Task directions: Can you write out all the entries below again, changing "Identify the location of" to "Find the position of" wherever it occurs and leaving everything else as it is?

Given data:
------------------------------------------------------------

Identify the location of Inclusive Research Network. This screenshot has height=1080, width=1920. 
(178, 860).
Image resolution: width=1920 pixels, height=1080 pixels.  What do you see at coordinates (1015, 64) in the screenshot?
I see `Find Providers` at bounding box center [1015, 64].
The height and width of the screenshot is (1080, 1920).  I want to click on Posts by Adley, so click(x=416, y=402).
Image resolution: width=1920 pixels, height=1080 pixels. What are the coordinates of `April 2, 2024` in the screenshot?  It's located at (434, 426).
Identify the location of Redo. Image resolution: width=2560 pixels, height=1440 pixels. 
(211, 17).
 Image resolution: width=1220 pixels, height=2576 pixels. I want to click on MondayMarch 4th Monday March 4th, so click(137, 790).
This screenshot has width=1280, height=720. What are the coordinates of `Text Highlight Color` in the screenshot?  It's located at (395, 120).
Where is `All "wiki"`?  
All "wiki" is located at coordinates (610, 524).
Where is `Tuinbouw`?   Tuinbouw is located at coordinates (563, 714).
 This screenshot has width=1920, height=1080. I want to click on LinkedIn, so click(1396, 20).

------------------------------------------------------------

The reply:
Find the position of Inclusive Research Network. This screenshot has height=1080, width=1920. 
(178, 860).
Image resolution: width=1920 pixels, height=1080 pixels.  What do you see at coordinates (1015, 64) in the screenshot?
I see `Find Providers` at bounding box center [1015, 64].
The height and width of the screenshot is (1080, 1920).  I want to click on Posts by Adley, so click(x=416, y=402).
Image resolution: width=1920 pixels, height=1080 pixels. What are the coordinates of `April 2, 2024` in the screenshot?  It's located at (434, 426).
Find the position of Redo. Image resolution: width=2560 pixels, height=1440 pixels. 
(211, 17).
 Image resolution: width=1220 pixels, height=2576 pixels. I want to click on MondayMarch 4th Monday March 4th, so click(137, 790).
This screenshot has width=1280, height=720. What are the coordinates of `Text Highlight Color` in the screenshot?  It's located at (395, 120).
Where is `All "wiki"`?  
All "wiki" is located at coordinates (610, 524).
Where is `Tuinbouw`?   Tuinbouw is located at coordinates (563, 714).
 This screenshot has width=1920, height=1080. I want to click on LinkedIn, so click(1396, 20).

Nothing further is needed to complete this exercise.